_Testo da analizzare:_
........

Uccide la moglie e tenta di togliersi la vita nel Lodigiano, 84enne assolto: “Non punibile per forte depressione”
La Corte d'Assise di Milano ha assolto per incapacità di intendere e di volere al momento dei fatti l'84enne Sanzio Negri. Elettricista in pensione, il 26 luglio 2025 aveva soffocato sua moglie Luisa Trabucchi, gravemente invalida, e aveva tentato di togliersi la vita nella loro abitazione a Castiraga Vidardo (in provincia di Lodi). Come documentato dalla difesa, Negri soffriva di un forte stato depressivo, per il quale era anche in cura. I giudici hanno disposto per l'84enne cinque anni di libertà vigilata con l'obbligo di visite mensili con specialisti di salute mentale.
Il 26 luglio di un anno fa un'impresa di pompe funebri aveva ricevuto una mail particolare. Il cliente aveva chiesto loro di presentarsi a casa sua, in via Bassi a Castiraga Vidardo, perché avrebbero dovuto organizzare due funerali. Sul posto, però, si erano presentati i sanitari del 118 con un'ambulanza e una pattuglia dei carabinieri. Al loro arrivo trovarono una donna in fin di vita e un uomo ferito.

........

_Materiale fornito:_
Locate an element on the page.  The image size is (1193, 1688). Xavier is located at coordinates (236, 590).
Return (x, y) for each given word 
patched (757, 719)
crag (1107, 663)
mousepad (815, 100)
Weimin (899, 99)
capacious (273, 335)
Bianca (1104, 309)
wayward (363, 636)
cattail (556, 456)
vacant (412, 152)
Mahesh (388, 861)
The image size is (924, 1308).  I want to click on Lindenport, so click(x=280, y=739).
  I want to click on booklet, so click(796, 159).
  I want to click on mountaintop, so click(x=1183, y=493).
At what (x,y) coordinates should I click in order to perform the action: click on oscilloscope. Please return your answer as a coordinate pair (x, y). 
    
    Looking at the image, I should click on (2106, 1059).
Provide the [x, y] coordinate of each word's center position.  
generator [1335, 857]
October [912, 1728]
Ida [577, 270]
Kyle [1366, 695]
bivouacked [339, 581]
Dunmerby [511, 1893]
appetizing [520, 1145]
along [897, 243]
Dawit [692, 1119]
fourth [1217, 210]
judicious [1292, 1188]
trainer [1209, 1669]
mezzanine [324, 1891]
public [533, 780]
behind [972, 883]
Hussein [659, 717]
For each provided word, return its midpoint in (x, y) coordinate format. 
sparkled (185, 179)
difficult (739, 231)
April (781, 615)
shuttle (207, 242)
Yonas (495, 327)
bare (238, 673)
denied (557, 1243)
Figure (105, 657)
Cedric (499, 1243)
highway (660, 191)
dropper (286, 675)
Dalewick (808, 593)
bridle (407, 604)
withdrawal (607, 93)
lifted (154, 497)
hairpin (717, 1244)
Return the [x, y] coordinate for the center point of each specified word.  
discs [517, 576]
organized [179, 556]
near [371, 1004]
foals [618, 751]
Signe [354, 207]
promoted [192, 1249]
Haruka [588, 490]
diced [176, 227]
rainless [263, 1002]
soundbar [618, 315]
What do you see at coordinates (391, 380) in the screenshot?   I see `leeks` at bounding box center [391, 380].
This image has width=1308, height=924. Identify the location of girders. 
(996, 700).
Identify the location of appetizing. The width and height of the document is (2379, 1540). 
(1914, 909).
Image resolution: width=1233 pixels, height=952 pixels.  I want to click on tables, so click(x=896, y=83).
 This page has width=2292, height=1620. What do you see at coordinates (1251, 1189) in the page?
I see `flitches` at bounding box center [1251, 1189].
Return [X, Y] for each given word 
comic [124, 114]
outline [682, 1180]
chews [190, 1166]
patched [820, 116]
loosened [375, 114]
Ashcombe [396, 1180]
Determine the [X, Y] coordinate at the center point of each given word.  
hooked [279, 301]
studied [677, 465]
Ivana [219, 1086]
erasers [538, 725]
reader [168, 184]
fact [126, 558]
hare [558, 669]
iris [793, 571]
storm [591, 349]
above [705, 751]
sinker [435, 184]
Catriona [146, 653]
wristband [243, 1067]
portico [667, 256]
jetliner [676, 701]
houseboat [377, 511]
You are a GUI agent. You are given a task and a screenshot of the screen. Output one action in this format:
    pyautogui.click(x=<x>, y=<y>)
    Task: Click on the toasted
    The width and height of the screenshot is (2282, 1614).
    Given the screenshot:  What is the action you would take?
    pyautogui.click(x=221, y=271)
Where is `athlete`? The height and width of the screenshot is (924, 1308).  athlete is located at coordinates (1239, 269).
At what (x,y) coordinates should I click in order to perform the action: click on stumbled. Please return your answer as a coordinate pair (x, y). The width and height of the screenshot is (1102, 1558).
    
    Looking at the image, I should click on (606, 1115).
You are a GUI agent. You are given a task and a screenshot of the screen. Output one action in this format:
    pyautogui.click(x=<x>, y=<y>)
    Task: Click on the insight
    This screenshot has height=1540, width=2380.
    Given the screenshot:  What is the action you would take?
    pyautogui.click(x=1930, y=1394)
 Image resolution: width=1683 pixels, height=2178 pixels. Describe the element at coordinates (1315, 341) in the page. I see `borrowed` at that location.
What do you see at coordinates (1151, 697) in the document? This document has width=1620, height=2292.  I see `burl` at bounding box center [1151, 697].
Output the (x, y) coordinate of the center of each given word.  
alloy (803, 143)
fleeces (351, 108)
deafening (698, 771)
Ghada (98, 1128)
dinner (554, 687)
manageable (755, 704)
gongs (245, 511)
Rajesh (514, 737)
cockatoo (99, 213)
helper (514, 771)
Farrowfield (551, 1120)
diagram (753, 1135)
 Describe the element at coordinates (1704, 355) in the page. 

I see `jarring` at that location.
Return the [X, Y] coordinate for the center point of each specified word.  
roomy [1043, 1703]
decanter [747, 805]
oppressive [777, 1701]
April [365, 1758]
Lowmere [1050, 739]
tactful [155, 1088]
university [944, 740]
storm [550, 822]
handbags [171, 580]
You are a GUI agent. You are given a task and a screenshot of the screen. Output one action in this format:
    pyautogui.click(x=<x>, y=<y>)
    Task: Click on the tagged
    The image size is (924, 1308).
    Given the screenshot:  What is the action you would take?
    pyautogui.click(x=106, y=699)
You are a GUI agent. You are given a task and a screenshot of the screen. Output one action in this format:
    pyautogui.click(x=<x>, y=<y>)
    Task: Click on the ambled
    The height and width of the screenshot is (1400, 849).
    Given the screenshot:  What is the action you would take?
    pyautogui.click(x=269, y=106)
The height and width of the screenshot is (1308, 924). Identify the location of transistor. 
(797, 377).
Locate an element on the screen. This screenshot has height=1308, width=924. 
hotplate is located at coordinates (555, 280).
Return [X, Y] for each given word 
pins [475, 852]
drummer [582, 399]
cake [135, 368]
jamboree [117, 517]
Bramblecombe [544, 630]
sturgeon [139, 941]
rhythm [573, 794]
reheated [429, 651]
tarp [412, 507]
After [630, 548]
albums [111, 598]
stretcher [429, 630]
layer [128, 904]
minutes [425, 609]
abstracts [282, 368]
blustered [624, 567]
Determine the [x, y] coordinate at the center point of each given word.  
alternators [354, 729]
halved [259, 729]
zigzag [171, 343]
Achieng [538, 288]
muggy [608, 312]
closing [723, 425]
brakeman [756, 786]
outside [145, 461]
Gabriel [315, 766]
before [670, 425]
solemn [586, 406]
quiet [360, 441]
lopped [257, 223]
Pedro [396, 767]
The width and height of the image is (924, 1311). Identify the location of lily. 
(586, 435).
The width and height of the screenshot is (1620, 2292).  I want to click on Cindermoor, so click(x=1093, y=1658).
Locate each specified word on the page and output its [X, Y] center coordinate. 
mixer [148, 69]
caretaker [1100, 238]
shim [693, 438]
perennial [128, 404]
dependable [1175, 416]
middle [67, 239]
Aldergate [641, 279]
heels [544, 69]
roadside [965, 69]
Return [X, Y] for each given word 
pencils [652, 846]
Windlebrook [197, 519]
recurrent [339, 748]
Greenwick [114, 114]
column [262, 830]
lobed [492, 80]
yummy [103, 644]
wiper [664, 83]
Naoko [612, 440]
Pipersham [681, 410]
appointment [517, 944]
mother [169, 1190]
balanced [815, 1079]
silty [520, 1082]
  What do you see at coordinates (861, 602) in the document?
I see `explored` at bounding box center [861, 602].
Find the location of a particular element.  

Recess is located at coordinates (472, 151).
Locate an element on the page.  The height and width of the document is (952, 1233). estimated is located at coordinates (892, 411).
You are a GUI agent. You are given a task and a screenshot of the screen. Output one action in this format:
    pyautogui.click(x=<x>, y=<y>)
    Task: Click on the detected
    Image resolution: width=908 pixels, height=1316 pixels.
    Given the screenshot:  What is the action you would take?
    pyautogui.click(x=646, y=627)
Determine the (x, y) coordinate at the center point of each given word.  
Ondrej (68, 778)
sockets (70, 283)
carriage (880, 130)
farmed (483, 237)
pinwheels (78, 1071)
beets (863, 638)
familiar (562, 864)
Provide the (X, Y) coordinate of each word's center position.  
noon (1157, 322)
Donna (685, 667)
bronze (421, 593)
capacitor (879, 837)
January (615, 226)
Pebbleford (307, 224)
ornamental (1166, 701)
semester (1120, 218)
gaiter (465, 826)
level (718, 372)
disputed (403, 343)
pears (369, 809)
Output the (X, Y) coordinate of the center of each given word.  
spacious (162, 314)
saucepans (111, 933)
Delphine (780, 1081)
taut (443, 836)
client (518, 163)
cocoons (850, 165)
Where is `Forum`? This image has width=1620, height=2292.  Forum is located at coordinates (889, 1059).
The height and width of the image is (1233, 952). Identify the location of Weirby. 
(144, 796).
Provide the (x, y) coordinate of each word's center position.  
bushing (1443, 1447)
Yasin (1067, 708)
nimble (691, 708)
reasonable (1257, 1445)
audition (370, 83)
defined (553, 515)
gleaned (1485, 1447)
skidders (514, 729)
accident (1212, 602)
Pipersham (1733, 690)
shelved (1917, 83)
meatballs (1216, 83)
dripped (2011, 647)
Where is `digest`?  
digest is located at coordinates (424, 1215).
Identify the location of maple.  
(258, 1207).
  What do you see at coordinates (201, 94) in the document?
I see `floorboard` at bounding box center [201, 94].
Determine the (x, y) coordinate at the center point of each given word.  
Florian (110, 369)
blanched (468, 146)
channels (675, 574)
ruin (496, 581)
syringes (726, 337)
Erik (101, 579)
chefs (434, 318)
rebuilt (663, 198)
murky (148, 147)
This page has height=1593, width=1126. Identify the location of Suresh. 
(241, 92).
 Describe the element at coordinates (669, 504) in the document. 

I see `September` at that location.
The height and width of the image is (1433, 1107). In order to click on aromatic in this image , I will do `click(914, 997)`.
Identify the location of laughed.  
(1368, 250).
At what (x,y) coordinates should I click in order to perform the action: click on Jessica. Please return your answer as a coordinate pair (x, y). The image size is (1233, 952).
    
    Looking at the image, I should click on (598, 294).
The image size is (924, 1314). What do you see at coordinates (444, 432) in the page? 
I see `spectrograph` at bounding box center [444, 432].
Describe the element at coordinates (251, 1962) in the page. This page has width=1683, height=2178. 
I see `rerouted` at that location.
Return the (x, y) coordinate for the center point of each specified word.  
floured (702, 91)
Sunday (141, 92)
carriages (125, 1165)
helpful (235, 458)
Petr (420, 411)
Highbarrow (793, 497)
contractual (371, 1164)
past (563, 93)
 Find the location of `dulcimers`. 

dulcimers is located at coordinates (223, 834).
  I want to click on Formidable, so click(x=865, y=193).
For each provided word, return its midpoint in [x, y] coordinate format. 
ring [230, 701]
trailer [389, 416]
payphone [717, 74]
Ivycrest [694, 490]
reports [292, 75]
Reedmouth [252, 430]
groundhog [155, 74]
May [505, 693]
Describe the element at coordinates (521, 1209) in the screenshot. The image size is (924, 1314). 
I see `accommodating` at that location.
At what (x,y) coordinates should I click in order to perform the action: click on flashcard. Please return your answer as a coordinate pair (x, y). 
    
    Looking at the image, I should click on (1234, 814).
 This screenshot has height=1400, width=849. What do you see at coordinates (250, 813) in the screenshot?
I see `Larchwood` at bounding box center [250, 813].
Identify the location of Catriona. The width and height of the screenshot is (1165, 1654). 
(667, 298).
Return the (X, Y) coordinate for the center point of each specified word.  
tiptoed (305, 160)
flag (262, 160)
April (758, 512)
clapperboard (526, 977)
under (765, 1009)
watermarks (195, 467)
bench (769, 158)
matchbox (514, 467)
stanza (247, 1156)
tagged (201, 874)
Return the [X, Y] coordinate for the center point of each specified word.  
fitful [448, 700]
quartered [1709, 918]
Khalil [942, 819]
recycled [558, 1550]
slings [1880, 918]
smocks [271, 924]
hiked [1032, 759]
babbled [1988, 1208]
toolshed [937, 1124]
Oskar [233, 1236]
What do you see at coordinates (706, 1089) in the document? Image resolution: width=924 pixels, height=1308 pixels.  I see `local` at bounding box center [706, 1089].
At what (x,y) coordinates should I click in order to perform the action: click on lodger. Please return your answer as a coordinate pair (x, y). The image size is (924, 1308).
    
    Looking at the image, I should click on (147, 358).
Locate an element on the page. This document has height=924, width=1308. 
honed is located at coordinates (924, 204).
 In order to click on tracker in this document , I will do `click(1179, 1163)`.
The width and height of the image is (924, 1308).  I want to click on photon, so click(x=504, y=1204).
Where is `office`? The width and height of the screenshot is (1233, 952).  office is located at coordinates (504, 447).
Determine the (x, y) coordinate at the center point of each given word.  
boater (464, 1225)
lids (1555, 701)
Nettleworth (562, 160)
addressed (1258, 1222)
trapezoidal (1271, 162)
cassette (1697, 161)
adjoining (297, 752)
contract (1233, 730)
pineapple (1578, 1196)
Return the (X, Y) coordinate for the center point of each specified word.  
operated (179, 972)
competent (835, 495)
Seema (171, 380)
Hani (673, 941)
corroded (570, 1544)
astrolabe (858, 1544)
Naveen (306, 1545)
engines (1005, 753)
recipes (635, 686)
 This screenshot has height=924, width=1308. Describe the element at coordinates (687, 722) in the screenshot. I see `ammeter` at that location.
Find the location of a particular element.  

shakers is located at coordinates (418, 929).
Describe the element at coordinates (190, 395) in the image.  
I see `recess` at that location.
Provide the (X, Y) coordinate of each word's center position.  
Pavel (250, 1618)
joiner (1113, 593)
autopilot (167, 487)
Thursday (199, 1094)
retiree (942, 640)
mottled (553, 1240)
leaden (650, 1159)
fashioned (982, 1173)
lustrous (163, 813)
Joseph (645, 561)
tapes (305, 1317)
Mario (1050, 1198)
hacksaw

........

Prosegui l'articolo sull'84enne di Castiraga Vidardo assolto per forte depressione, ripartendo subito dopo la sua ultima frase. I record qui sopra non servono per il lavoro.

Stando a quanto ricostruito dalle indagini l'uomo, l'84enne Sanzio Negri, aveva soffocato la moglie malata e costretta sulla sedia a rotelle e aveva tentato di togliersi la vita. L'ex elettricista ha sempre sostenuto che sarebbe stata lei stessa a chiedergli di farla morire.
Il processo per l'omicidio di Trabucchi si è chiuso rapidamente. Il legale di Negri ha prodotto la documentazione che attesta che, al momento dei fatti, l'84enne soffriva di un fortissimo stato depressivo ed era anche in cura per questo. Così, la Corte d'Assise di Milano ha deciso di assolverlo per incapacità di intendere e di volere, disponendo anche la misura di sicurezza della libertà vigilata con il supporto di specialisti di salute mentale.